NO. 73 Philadelphia, 1981, Appeal from the Order of the Court of Common Pleas of Lycoming County, Criminal Division, at No. 72-10,836, denying Post-Conviction Hearing Relief Act.
James R. Protasio, Assistant Public Defender, Williamsport, for appellant.
Kenneth Brown, District Attorney, Williamsport, for Commonwealth, appellee.
Spaeth, Beck and Lipez, JJ.
[ 303 Pa. Super. Page 260]
This appeal arises from the denial of appellant's application for relief under the Post Conviction Hearing Act ("PCHA").*fn1 Appellant pleaded guilty to murder generally and after a hearing, he was found guilty of murder in the second degree. He was sentenced to incarceration of four to twenty years. No post-verdict motions or direct appeal were filed.
Appellant raises as his first contention that he was denied effective assistance of counsel in that his trial counsel failed to attempt to suppress inculpatory statements, specifically two confessions to the fatal beating of his seventeen month old niece. We initially state our oft cited standard of review where ineffective assistance of counsel is alleged:
[ 303 Pa. Super. Page 261]
In considering appellant's claim of ineffective counsel, we are governed by Commonwealth ex rel. Washington v. Maroney, 427 Pa. 599, 235 A.2d 349 (1967), where we held that a court must independently review the record and examine counsel's stewardship in light of available alternatives. The inquiry ceases and counsel is deemed to have been effective once the court is able to conclude that counsel's actions had a reasonable basis designed to effectuate the client's interests.
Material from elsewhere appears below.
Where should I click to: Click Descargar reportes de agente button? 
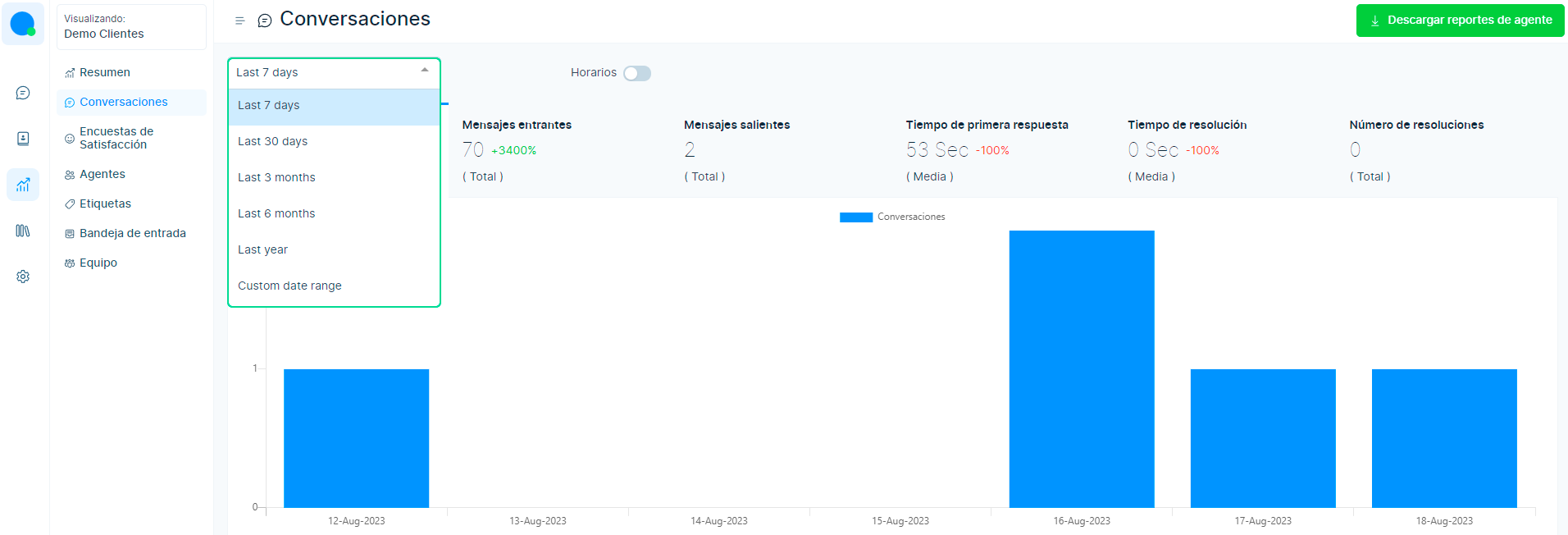(x=1460, y=21)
The test is not whether it appears on hindsight that another course of action would have been more reasonable. Further, counsel is not ineffective in failing to assert a baseless claim.
Commonwealth v. Schroth, 495 Pa. 561, 564, 435 A.2d 148, 149 (1981).
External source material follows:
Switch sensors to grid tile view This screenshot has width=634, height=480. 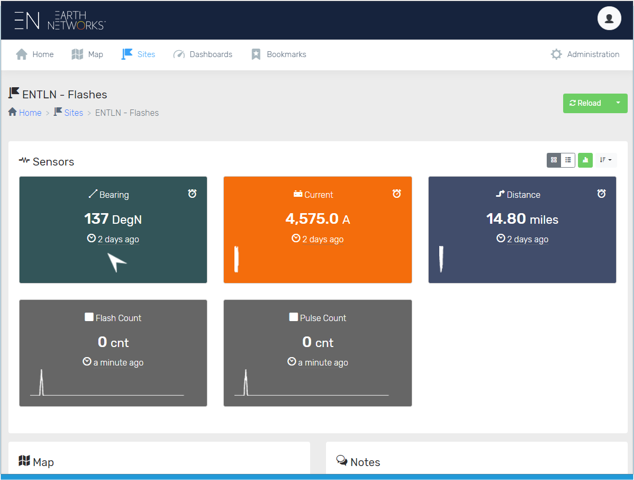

In order to weigh this "ineffectiveness" claim, we must independently evaluate the record. It is clear that appellant's counsel did not move to suppress the inculpatory statements. The inquiry facing us is whether he had a "reasonable basis" for inaction. "[W]e will find a 'reasonable basis' for inaction if the thing not done had no likelihood of success." Commonwealth v. Ford, 491 Pa. 586, 421 A.2d 1040 (1980).
The record reveals the following set of facts. Agent John Bower of the Williamsburg Police Department was directed to go to the home of Larry and Linda Shaffer to investigate the death of their daughter. When he arrived, appellant, who was then seventeen years old, was alone inside the house. Notes of Testimony ("N.T.") (PCHA) at 85. The agent had been informed that "there was an incident that happened on High Street where there was a child injured . . . ." (N.T.) (PCHA) at 87. Appellant knew the agent from previous contacts with the Juvenile Division, and after being asked what happened, appellant told the agent that he had something he wanted to tell him. (N.T.) (PCHA) at 87. The agent drove appellant to the ...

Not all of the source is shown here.